MATERIAL PROVIDED below:

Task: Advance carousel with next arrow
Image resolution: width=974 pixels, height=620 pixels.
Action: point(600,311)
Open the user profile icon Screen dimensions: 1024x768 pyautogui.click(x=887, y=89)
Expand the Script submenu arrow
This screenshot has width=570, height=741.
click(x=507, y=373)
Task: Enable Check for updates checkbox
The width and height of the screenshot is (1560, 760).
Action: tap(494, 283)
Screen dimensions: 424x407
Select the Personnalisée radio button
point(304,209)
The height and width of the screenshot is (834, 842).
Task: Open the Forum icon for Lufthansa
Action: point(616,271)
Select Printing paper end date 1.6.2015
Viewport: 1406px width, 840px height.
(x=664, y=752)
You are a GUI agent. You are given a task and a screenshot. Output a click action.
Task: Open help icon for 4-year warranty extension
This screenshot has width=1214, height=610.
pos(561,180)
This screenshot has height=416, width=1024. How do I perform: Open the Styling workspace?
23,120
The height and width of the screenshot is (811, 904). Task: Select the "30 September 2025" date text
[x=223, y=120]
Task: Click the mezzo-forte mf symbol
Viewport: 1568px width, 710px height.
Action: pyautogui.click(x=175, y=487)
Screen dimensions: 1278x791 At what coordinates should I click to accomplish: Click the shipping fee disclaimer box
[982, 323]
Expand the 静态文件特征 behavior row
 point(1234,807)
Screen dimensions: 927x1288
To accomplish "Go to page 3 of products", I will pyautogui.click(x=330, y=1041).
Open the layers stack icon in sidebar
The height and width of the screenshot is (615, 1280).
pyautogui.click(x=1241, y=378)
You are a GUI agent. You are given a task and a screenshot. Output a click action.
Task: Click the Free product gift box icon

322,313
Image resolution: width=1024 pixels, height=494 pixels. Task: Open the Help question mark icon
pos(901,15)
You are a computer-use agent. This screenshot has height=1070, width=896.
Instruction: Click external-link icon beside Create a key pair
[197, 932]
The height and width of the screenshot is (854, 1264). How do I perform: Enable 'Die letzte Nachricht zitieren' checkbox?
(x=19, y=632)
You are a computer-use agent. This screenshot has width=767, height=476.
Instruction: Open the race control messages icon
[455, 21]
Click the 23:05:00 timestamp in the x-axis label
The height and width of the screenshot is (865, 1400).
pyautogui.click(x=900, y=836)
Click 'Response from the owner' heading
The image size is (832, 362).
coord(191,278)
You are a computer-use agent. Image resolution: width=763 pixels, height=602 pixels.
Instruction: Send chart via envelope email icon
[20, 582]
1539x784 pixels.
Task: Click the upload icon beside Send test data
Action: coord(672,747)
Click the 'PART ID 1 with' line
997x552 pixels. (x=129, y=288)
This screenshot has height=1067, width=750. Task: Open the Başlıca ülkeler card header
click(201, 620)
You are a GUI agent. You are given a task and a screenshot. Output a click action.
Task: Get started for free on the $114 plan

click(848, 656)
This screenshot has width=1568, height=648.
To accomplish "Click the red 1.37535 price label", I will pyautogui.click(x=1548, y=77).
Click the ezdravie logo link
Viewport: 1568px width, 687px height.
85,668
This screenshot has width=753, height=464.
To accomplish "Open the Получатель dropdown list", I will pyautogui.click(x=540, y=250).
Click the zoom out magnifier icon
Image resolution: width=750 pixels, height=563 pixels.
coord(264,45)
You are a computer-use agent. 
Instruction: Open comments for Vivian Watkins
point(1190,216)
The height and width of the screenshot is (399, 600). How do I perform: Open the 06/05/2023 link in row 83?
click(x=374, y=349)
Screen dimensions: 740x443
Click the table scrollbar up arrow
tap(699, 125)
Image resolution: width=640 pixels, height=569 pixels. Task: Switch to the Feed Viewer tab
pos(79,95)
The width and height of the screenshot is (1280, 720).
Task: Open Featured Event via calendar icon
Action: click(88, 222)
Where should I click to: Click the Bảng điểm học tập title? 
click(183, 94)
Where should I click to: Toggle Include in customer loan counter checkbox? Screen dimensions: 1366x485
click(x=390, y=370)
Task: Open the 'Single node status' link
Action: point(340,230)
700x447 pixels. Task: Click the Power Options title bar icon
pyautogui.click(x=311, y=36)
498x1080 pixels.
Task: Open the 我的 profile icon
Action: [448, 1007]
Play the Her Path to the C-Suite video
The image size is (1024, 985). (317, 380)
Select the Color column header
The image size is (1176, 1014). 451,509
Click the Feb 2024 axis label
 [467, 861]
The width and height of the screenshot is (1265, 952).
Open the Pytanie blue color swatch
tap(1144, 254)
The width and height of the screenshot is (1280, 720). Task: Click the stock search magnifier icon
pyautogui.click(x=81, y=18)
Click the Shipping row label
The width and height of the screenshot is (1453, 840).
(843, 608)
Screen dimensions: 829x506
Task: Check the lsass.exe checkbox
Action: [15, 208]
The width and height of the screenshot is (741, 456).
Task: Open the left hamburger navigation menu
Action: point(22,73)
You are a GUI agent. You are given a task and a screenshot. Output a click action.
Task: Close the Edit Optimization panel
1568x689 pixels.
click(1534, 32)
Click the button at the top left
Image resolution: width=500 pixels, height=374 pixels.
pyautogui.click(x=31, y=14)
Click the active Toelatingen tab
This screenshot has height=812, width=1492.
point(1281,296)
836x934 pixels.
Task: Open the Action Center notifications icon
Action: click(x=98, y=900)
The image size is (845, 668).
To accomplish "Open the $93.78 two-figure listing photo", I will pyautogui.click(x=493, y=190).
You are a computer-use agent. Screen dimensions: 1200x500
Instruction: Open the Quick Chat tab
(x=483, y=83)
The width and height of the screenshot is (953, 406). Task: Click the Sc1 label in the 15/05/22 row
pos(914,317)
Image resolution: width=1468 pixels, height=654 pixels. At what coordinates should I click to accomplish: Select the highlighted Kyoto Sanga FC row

End of MATERIAL PROVIDED.

> [WHAT THIS TASK INVOLVES]: The lines you need are those holding the word "computer"; copy each of them from the material above.

> [ANSWER SECTION]:
You are a computer-use agent. This screenshot has height=1070, width=896.
You are a computer-use agent. This screenshot has width=767, height=476.
You are a computer-use agent. Image resolution: width=763 pixels, height=602 pixels.
You are a computer-use agent. 
You are a computer-use agent. Screen dimensions: 1200x500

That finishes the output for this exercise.